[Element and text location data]
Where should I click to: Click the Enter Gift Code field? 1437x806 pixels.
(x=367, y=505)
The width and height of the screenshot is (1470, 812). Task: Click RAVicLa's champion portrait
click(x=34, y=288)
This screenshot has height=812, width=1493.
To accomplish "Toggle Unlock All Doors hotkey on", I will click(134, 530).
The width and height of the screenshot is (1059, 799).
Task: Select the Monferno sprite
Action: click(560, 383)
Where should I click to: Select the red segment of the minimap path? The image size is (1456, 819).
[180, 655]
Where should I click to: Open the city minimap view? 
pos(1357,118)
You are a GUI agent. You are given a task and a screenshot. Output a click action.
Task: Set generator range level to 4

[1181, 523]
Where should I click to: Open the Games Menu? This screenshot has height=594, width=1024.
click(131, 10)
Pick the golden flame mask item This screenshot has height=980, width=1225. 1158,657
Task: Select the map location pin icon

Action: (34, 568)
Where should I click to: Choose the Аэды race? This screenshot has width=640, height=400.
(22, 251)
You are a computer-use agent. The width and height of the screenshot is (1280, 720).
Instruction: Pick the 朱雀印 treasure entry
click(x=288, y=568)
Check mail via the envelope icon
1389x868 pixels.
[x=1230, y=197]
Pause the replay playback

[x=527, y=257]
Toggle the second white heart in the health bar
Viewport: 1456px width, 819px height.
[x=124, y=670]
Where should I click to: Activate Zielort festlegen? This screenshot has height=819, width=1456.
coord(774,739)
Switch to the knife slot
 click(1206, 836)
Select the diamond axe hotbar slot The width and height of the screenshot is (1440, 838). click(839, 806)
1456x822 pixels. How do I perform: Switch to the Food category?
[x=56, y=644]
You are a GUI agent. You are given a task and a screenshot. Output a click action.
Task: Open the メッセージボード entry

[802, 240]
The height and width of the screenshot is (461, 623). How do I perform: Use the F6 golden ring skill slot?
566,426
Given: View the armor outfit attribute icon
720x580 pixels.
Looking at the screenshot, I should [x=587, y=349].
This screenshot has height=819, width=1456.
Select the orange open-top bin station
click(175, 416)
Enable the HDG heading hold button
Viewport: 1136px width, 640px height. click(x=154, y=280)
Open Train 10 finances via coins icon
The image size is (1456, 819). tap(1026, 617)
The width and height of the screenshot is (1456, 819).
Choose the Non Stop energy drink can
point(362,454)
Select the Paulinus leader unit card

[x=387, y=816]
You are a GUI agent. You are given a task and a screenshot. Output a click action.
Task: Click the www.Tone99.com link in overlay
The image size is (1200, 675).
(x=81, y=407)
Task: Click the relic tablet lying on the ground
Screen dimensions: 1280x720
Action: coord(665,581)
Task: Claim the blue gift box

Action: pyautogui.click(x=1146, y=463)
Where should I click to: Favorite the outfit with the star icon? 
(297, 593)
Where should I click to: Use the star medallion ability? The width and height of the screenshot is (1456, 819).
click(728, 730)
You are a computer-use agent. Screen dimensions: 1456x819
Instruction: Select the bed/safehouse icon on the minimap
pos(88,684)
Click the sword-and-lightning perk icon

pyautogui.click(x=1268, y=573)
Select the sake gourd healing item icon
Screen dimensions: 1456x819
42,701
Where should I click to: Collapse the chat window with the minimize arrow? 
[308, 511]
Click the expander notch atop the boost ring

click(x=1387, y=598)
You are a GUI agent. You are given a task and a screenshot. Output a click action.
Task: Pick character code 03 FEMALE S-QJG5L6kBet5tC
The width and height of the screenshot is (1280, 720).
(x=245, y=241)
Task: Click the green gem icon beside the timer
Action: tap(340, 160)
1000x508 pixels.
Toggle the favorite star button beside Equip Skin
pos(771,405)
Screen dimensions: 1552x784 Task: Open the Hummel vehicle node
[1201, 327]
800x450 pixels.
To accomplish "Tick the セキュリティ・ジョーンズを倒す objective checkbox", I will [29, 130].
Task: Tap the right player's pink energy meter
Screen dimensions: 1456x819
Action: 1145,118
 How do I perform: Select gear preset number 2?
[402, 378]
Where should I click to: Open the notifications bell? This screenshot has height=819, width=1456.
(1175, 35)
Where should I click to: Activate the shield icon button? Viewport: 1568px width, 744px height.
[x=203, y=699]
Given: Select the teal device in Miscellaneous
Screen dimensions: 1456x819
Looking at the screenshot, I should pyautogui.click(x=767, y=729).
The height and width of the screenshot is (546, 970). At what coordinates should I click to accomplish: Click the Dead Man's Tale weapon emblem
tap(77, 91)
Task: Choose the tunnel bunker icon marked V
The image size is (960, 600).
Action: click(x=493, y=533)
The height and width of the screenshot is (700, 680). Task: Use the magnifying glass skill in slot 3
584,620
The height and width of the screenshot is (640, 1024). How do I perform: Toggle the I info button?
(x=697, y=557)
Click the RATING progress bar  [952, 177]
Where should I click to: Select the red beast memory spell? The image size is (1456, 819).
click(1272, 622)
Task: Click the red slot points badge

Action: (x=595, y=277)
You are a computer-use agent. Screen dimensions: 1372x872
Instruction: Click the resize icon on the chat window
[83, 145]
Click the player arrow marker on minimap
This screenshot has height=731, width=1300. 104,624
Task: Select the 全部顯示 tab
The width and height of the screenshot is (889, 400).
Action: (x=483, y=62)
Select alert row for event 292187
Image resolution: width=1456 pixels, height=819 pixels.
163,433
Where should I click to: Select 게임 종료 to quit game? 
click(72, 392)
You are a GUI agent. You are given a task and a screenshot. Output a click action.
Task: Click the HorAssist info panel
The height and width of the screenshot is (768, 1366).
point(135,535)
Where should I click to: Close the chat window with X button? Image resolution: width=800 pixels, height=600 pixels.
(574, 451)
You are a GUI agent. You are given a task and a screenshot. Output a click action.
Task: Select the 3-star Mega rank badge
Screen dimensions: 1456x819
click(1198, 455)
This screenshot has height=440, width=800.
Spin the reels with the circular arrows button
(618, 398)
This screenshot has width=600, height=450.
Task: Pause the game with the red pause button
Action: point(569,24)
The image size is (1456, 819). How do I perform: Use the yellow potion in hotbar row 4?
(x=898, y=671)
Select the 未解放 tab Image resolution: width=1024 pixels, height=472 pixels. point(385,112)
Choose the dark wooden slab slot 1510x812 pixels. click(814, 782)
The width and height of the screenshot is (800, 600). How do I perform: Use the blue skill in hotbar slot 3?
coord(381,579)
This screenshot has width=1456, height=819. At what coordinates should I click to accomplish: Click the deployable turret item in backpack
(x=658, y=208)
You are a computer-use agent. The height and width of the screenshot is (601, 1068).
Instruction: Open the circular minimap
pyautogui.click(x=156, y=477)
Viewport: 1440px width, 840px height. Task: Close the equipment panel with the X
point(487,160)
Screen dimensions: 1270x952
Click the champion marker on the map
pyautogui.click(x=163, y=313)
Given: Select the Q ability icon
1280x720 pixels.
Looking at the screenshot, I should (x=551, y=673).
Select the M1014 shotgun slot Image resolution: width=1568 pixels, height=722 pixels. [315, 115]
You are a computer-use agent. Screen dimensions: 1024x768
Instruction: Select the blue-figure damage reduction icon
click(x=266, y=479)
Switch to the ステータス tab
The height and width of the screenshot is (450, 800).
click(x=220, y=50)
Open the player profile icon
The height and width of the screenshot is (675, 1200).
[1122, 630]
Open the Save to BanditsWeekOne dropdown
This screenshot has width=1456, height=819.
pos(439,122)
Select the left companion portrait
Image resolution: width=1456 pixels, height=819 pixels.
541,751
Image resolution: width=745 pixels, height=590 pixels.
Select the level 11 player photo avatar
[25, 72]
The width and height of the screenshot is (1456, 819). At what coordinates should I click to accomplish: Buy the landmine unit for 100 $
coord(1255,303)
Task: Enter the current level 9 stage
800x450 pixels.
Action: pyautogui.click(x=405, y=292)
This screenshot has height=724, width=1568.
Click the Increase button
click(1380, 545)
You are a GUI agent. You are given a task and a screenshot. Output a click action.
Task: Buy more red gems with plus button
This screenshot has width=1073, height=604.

TASK TO CARRY OUT.
Please copy the material starting at the line containing "The width and height of the screenshot is (800, 600)." and ending at the line containing "Looking at the screenshot, I should (x=551, y=673).", swapping "circular" for "round" and leaving everything else unchanged.

REPLY TO THE EXERCISE.
The width and height of the screenshot is (800, 600). How do I perform: Use the blue skill in hotbar slot 3?
coord(381,579)
This screenshot has width=1456, height=819. At what coordinates should I click to accomplish: Click the deployable turret item in backpack
(x=658, y=208)
You are a computer-use agent. The height and width of the screenshot is (601, 1068).
Instruction: Open the round minimap
pyautogui.click(x=156, y=477)
Viewport: 1440px width, 840px height. Task: Close the equipment panel with the X
point(487,160)
Screen dimensions: 1270x952
Click the champion marker on the map
pyautogui.click(x=163, y=313)
Given: Select the Q ability icon
1280x720 pixels.
Looking at the screenshot, I should (x=551, y=673).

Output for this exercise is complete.